> _Task directions_: Your answer should be an exact copy of every record.

> _Supplied records_:
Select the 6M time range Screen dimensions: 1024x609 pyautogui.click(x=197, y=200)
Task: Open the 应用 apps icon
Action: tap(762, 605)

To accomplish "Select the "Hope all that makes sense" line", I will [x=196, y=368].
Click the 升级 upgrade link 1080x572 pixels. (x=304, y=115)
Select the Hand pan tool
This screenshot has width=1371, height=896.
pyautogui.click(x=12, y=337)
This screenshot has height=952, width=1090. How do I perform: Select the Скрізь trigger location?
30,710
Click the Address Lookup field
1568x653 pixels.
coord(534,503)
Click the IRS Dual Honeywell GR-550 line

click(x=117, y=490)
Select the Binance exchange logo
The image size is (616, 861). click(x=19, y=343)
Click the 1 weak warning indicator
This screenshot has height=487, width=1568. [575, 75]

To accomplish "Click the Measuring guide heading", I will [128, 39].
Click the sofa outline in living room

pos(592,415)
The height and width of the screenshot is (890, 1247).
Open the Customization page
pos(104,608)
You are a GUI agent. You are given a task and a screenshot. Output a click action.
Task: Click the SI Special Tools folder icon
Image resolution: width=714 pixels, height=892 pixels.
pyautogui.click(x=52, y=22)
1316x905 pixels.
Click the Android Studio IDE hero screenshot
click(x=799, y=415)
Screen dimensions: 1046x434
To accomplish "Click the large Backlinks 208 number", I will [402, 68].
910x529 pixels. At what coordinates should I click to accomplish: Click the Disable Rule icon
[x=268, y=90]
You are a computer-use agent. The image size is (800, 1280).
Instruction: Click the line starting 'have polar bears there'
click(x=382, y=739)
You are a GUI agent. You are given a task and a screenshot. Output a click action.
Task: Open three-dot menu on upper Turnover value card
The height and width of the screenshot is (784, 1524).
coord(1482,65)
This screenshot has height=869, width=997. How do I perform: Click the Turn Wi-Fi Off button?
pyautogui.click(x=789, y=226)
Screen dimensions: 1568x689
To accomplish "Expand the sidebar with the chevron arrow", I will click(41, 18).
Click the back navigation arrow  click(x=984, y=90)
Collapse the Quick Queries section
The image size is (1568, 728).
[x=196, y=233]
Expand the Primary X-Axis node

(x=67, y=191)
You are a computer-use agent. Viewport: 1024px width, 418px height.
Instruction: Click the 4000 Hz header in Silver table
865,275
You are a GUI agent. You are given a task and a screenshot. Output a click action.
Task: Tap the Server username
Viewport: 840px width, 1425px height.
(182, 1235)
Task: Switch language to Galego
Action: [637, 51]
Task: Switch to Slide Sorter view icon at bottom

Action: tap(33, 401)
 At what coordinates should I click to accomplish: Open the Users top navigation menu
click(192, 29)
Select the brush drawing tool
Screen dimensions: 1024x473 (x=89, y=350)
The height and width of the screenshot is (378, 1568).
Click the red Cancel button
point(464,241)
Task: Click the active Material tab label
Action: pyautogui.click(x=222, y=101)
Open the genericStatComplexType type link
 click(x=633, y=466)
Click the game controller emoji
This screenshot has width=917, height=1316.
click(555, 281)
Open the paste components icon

> _Output for this task_:
Select the 6M time range Screen dimensions: 1024x609 pyautogui.click(x=197, y=200)
Task: Open the 应用 apps icon
Action: tap(762, 605)

To accomplish "Select the "Hope all that makes sense" line", I will [x=196, y=368].
Click the 升级 upgrade link 1080x572 pixels. (x=304, y=115)
Select the Hand pan tool
This screenshot has width=1371, height=896.
pyautogui.click(x=12, y=337)
This screenshot has height=952, width=1090. How do I perform: Select the Скрізь trigger location?
30,710
Click the Address Lookup field
1568x653 pixels.
coord(534,503)
Click the IRS Dual Honeywell GR-550 line

click(x=117, y=490)
Select the Binance exchange logo
The image size is (616, 861). click(x=19, y=343)
Click the 1 weak warning indicator
This screenshot has height=487, width=1568. [575, 75]

To accomplish "Click the Measuring guide heading", I will [128, 39].
Click the sofa outline in living room

pos(592,415)
The height and width of the screenshot is (890, 1247).
Open the Customization page
pos(104,608)
You are a GUI agent. You are given a task and a screenshot. Output a click action.
Task: Click the SI Special Tools folder icon
Image resolution: width=714 pixels, height=892 pixels.
pyautogui.click(x=52, y=22)
1316x905 pixels.
Click the Android Studio IDE hero screenshot
click(x=799, y=415)
Screen dimensions: 1046x434
To accomplish "Click the large Backlinks 208 number", I will [402, 68].
910x529 pixels. At what coordinates should I click to accomplish: Click the Disable Rule icon
[x=268, y=90]
You are a computer-use agent. The image size is (800, 1280).
Instruction: Click the line starting 'have polar bears there'
click(x=382, y=739)
You are a GUI agent. You are given a task and a screenshot. Output a click action.
Task: Open three-dot menu on upper Turnover value card
The height and width of the screenshot is (784, 1524).
coord(1482,65)
This screenshot has height=869, width=997. How do I perform: Click the Turn Wi-Fi Off button?
pyautogui.click(x=789, y=226)
Screen dimensions: 1568x689
To accomplish "Expand the sidebar with the chevron arrow", I will click(41, 18).
Click the back navigation arrow  click(x=984, y=90)
Collapse the Quick Queries section
The image size is (1568, 728).
[x=196, y=233]
Expand the Primary X-Axis node

(x=67, y=191)
You are a computer-use agent. Viewport: 1024px width, 418px height.
Instruction: Click the 4000 Hz header in Silver table
865,275
You are a GUI agent. You are given a task and a screenshot. Output a click action.
Task: Tap the Server username
Viewport: 840px width, 1425px height.
(182, 1235)
Task: Switch language to Galego
Action: [637, 51]
Task: Switch to Slide Sorter view icon at bottom

Action: tap(33, 401)
 At what coordinates should I click to accomplish: Open the Users top navigation menu
click(192, 29)
Select the brush drawing tool
Screen dimensions: 1024x473 (x=89, y=350)
The height and width of the screenshot is (378, 1568).
Click the red Cancel button
point(464,241)
Task: Click the active Material tab label
Action: pyautogui.click(x=222, y=101)
Open the genericStatComplexType type link
 click(x=633, y=466)
Click the game controller emoji
This screenshot has width=917, height=1316.
click(555, 281)
Open the paste components icon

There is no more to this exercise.